Stored items:
★ ★ ★

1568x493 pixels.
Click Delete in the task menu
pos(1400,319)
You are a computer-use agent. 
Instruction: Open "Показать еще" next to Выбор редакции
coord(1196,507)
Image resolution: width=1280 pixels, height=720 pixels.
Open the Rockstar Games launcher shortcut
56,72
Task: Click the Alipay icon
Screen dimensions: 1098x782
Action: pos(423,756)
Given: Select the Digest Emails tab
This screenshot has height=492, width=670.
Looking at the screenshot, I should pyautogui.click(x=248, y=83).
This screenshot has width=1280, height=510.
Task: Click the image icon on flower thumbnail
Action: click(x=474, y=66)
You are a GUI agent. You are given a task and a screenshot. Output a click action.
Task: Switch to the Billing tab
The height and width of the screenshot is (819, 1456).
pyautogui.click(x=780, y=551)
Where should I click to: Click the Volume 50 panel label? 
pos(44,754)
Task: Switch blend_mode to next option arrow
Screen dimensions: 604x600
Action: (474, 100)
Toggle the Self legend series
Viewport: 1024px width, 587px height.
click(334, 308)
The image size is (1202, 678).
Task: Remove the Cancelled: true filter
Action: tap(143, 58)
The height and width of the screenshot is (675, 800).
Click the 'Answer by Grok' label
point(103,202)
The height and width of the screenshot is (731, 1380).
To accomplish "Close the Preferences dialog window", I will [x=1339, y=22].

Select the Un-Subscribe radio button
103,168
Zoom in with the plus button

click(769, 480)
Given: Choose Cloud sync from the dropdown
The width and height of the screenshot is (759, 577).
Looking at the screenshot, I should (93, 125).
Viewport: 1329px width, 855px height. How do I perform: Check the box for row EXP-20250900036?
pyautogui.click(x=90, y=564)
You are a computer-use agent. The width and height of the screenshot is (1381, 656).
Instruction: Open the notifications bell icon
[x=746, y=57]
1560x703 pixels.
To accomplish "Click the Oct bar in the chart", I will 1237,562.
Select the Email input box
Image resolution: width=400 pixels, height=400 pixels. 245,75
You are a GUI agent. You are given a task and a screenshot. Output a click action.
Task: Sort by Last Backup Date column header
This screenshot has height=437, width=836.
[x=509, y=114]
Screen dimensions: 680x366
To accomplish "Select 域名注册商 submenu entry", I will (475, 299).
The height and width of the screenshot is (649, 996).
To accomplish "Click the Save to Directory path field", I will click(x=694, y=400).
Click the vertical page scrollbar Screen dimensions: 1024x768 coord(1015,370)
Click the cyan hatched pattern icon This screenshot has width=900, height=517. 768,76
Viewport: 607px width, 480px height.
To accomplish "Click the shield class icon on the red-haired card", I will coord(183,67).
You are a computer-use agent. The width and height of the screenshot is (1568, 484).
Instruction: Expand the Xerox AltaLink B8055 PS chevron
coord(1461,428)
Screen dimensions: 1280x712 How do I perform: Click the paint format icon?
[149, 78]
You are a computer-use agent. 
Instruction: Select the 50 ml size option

★ ★ ★

## Task brief
Exact retyping is required: the line with "Screen dimensions: 1280x712" through the end of the data, both ends included, and no other line.

## Answer to the exercise
Screen dimensions: 1280x712 How do I perform: Click the paint format icon?
[149, 78]
You are a computer-use agent. 
Instruction: Select the 50 ml size option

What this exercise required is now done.